=== Tasks and exercises ===
1 > How would the sentence "It seems true, but I can not find a clue." from the binomial coefficient thread below read in Spanish?
2 > Can you reproduce the binomial coefficient thread below, word for word, between "proof. For $r=0$, it" and "(r+1)a \ge r+1$.", inclusive?
3 > In the binomial coefficient thread below, whose hint does the second answer say it follows?

=== Text passage ===
■ ■ ■ ■ ■ ■ ■
Does $p^n$ divide $\binom{p^{n+m-1}}{m}$?

Question

Let $n, m \in \mathbf N$ and $p$ an odd prime number. Then does $p^n$ divide $\binom{p^{n+m-1}}{m}$ ?

It seems true, but I can not find a clue. Can I have any hint?

Answer 1

Hint $$\binom{p^{n+m-1}}{m}=\dfrac{p^{n+m-1}}{m}\binom{p^{n+m-1}-1}{m-1}$$

Answer 2

I post an answer following math110's hint.
To complete the proof, we have to show $\frac{p^{m-1}}{m} \binom{p^{n+m-1}-1}{m-1}$ is an integer.
Let $m = p^r a$ where $a$ does not have a factor $p$.
It suffices to show that $r \leq m-1$.
If then, $$\frac{p^{m-1}}{m} \binom{p^{m-1}-1}{m-1}$$ $$= \frac{p^{m-1-r}}{a} \binom{p^{n+m-1}-1}{m-1}.$$
Since $a$ has no factor of $p$, $a$ must divide $\binom{p^{n+m-1}-1}{m-1}$.

Lemma. If $p$ is an integer $\ge 2$, then $p^r \ge r+1$.

proof. For $r=0$, it is obvious.
Using induction on $r$, for $r \ge 1$, $p^r = p p^{r-1} \ge 2r = r +r \ge r+1$.

By the lemma, $m = p^r a \ge (r+1)a \ge r+1$.

$\mathbf{QED}$
■ ■ ■ ■ ■ ■ ■
=== Data excerpt ===
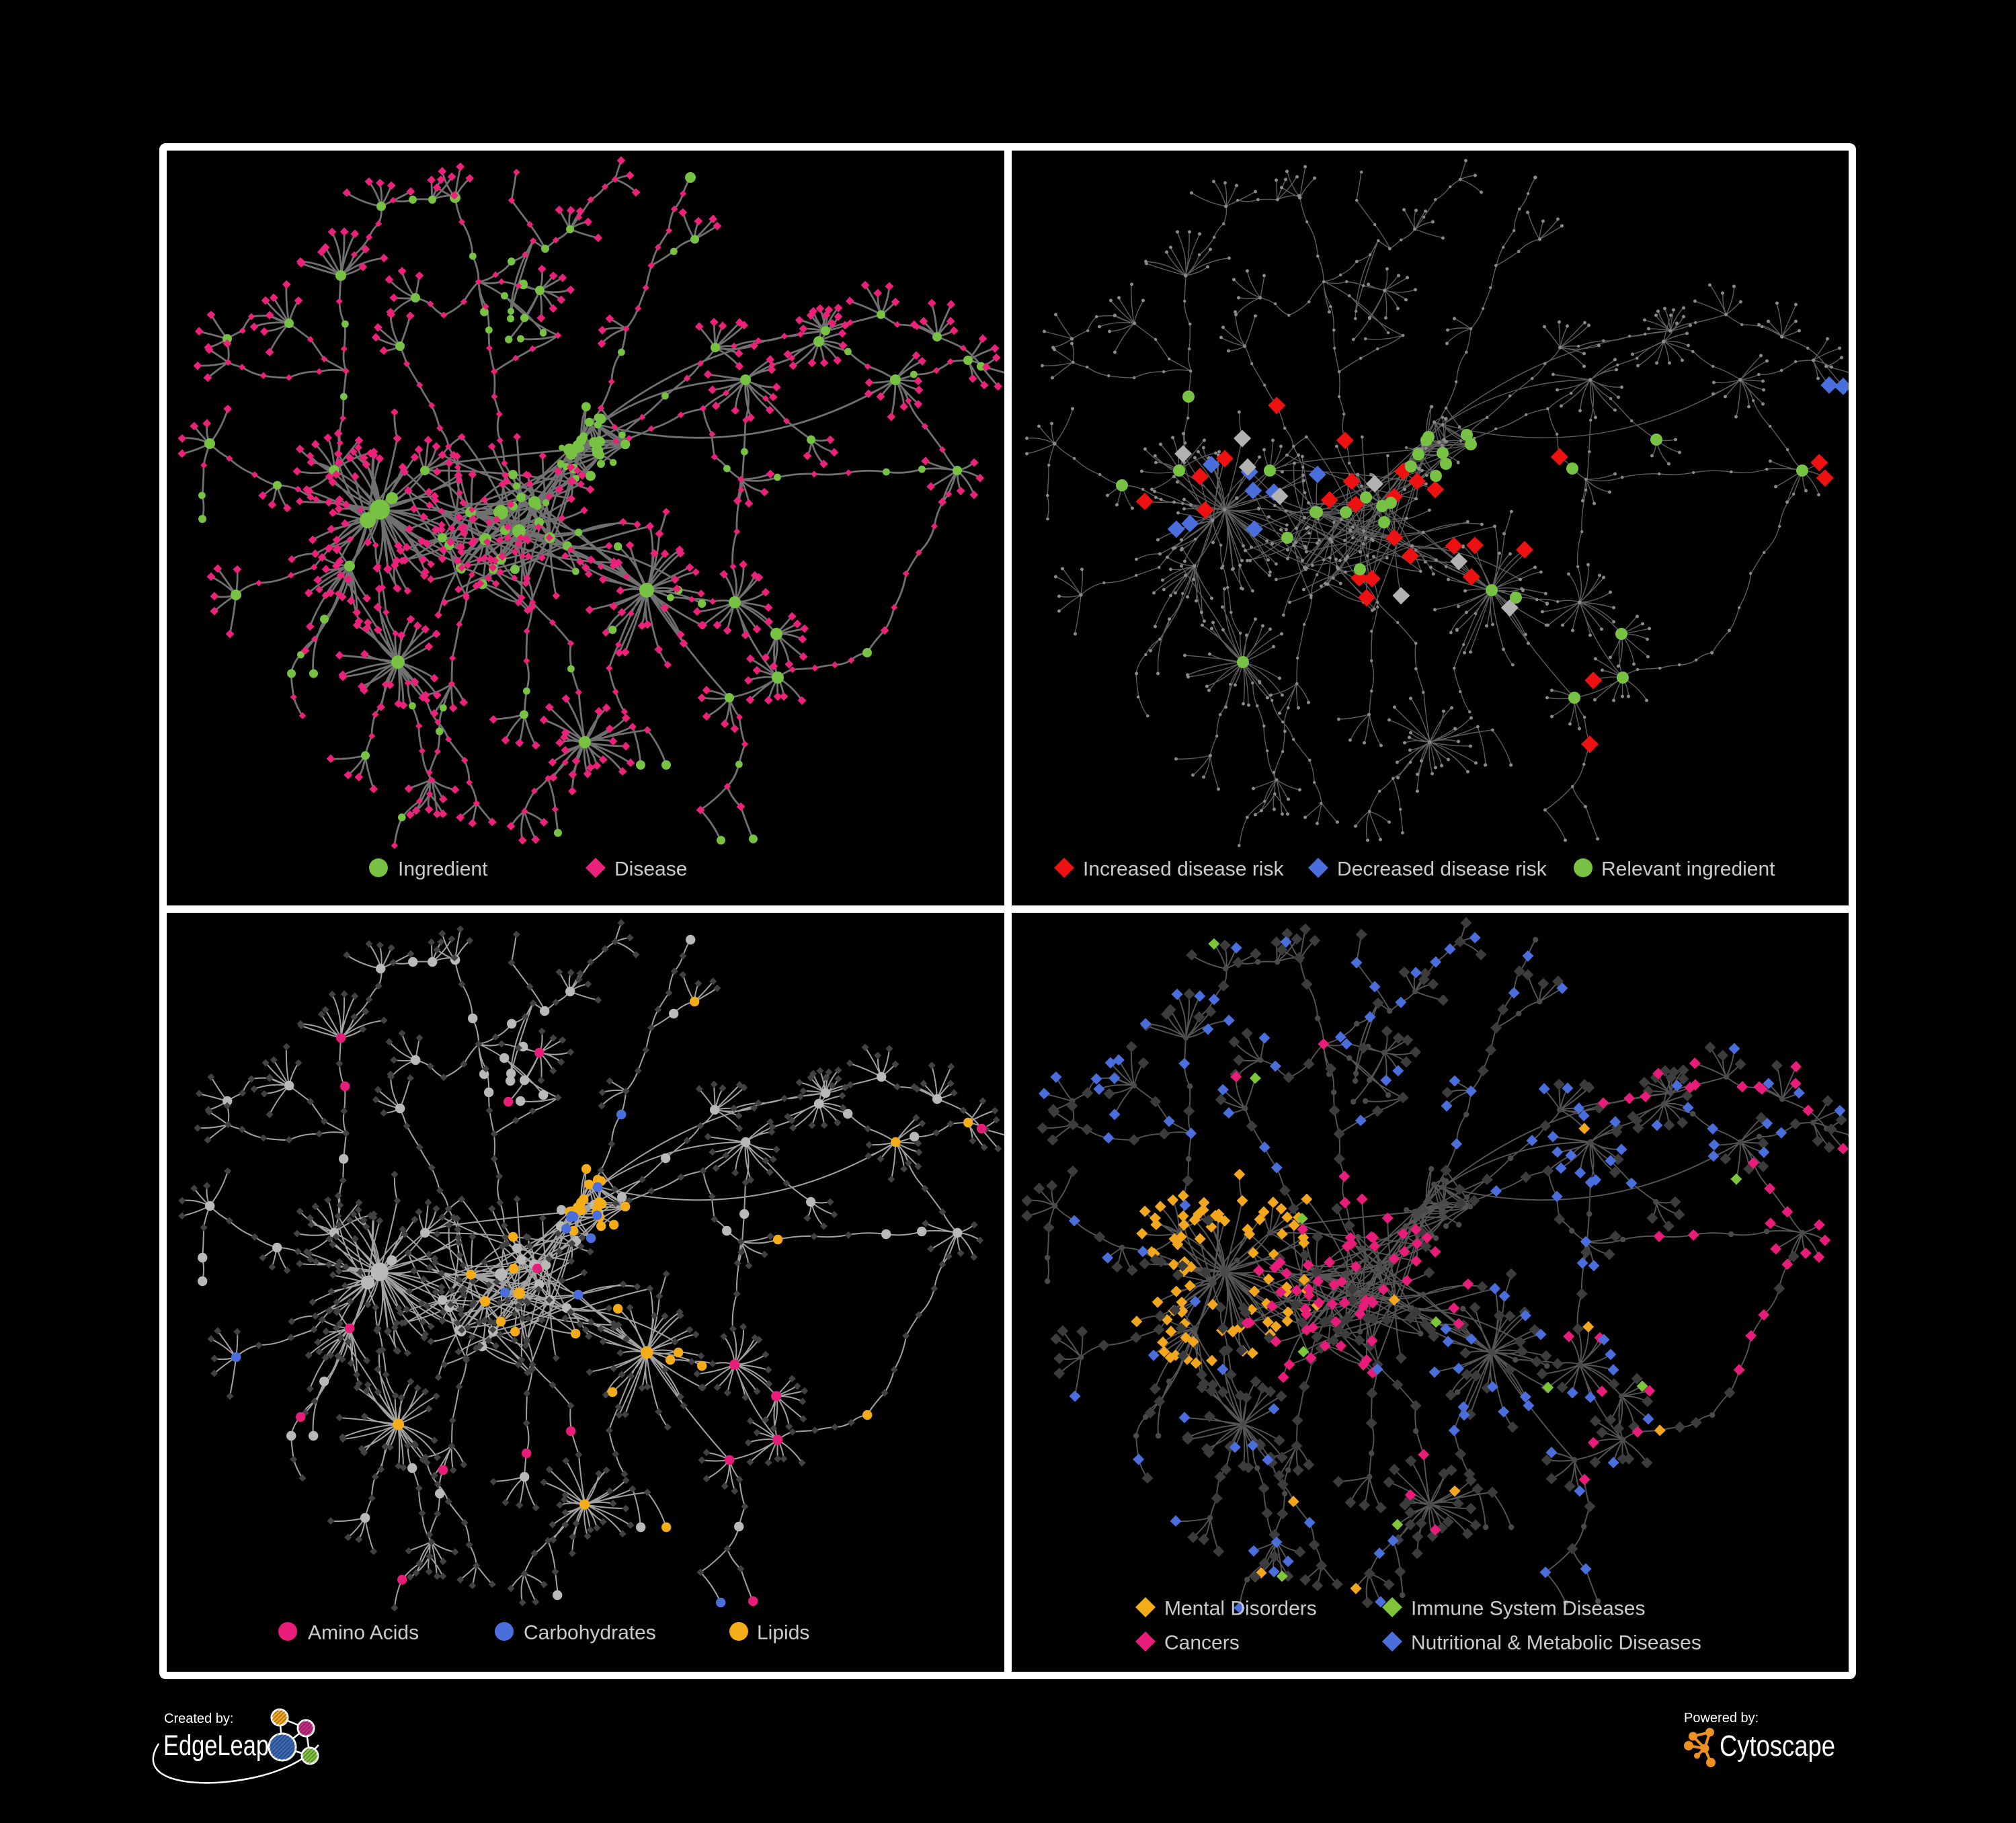 This screenshot has height=1823, width=2016. Describe the element at coordinates (1688, 870) in the screenshot. I see `svg-text: Relevant ingredient` at that location.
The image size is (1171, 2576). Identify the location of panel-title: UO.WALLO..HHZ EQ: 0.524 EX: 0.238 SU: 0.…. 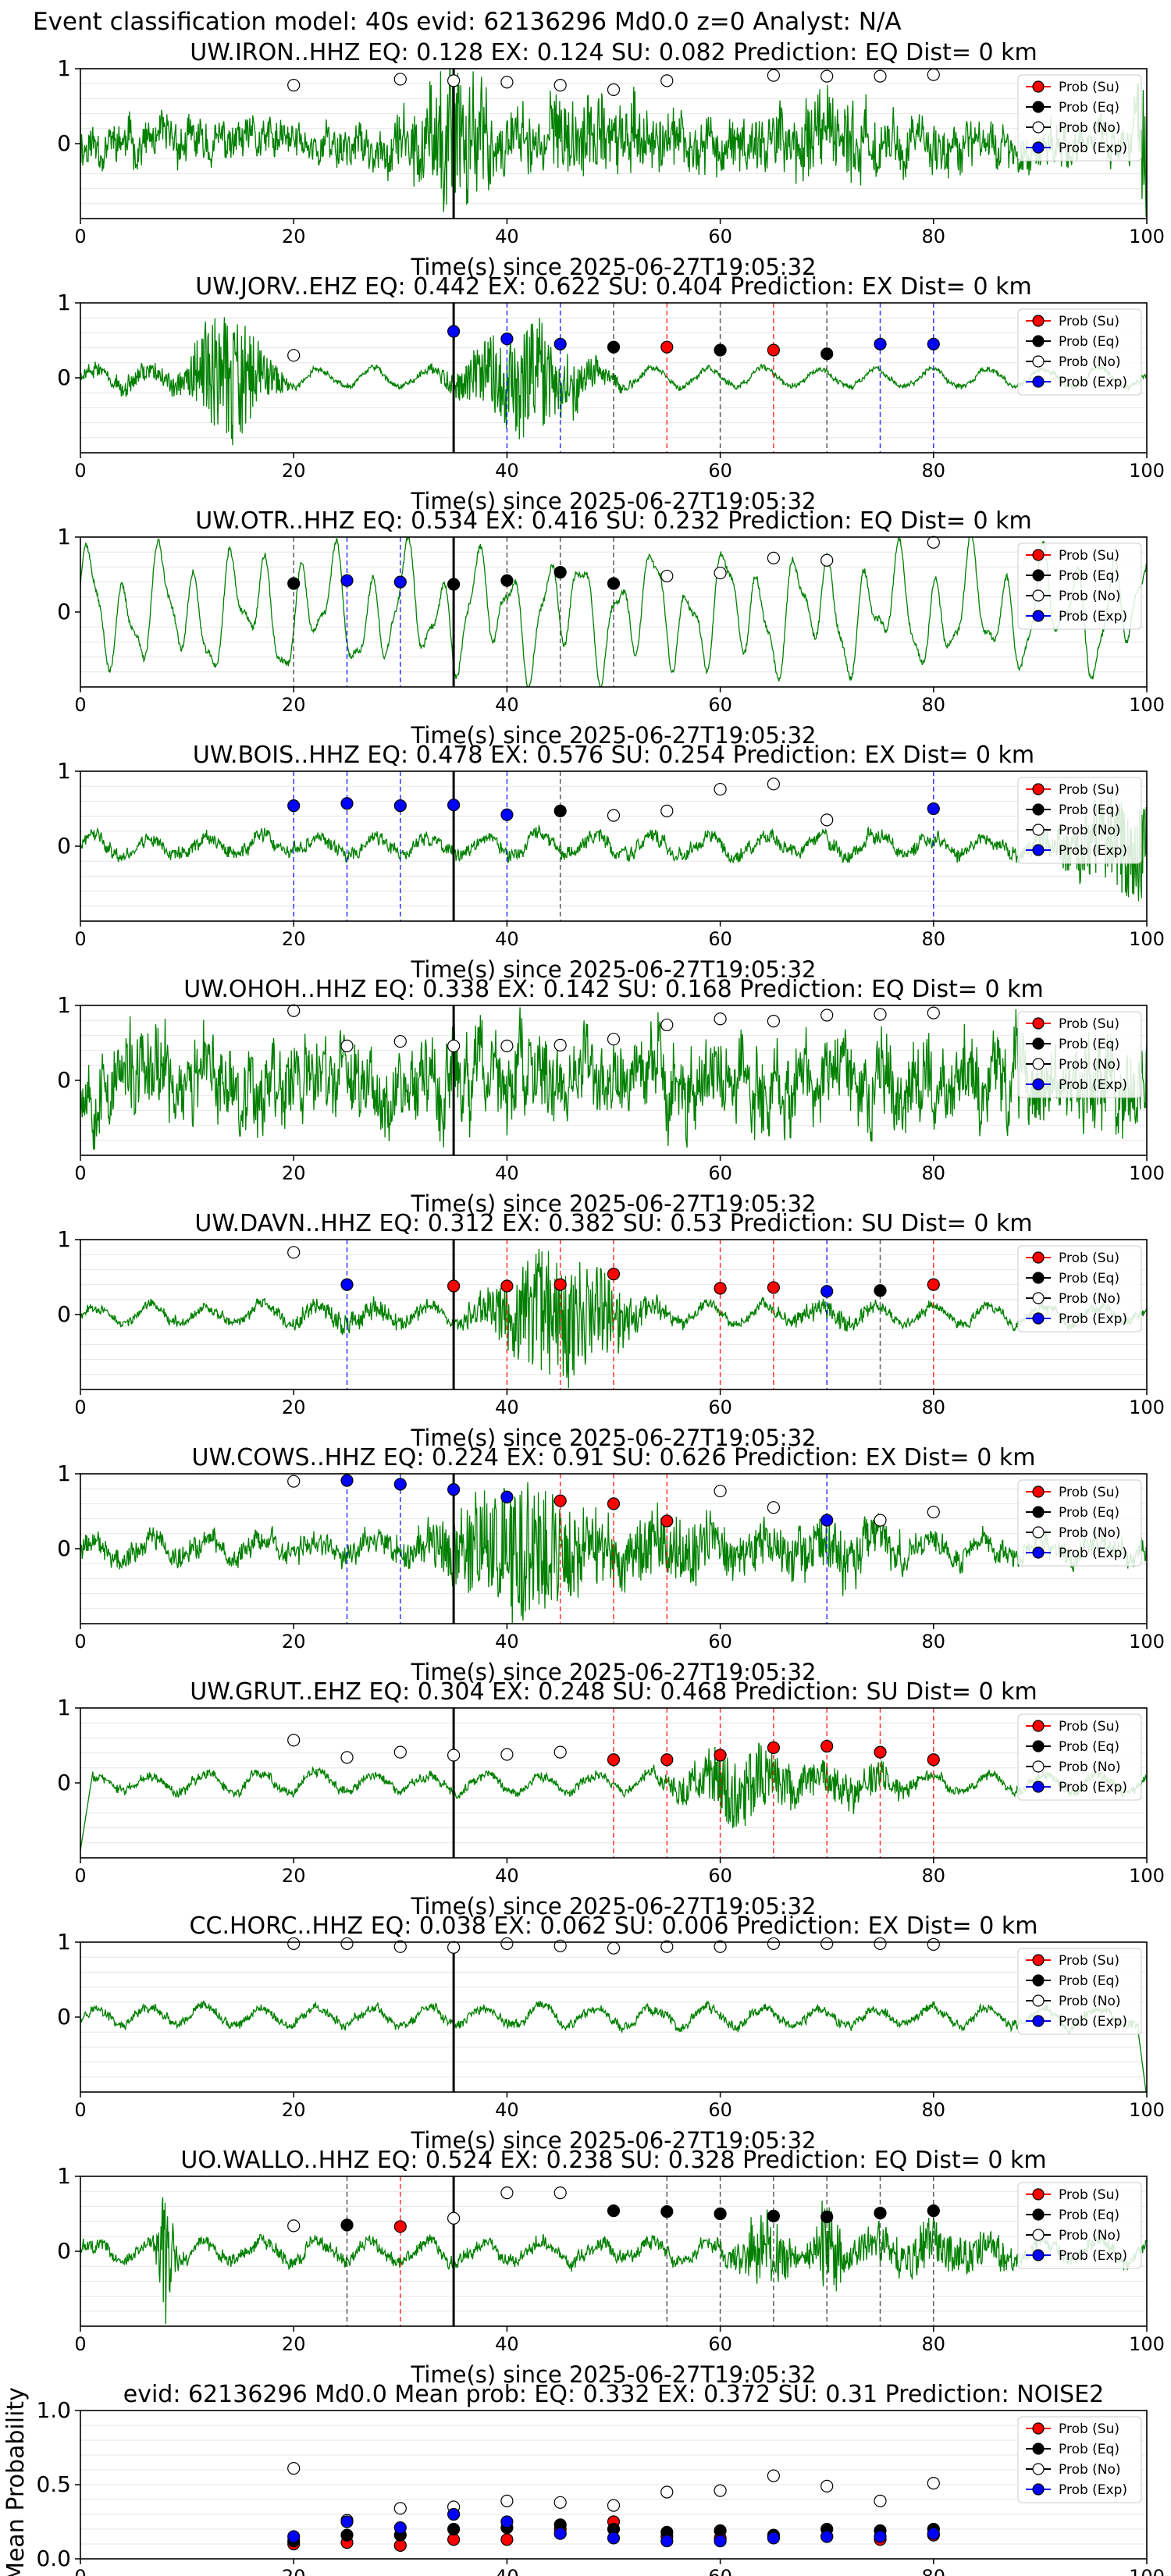
(613, 2160).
■ ■ ■ ■ ■ ■ ■
=== Answers below ===
1 > Parece cierto, pero no logro encontrar ninguna pista.

2 >
proof. For $r=0$, it is obvious.
Using induction on $r$, for $r \ge 1$, $p^r = p p^{r-1} \ge 2r = r +r \ge r+1$.

By the lemma, $m = p^r a \ge (r+1)a \ge r+1$.

3 > It follows math110's hint.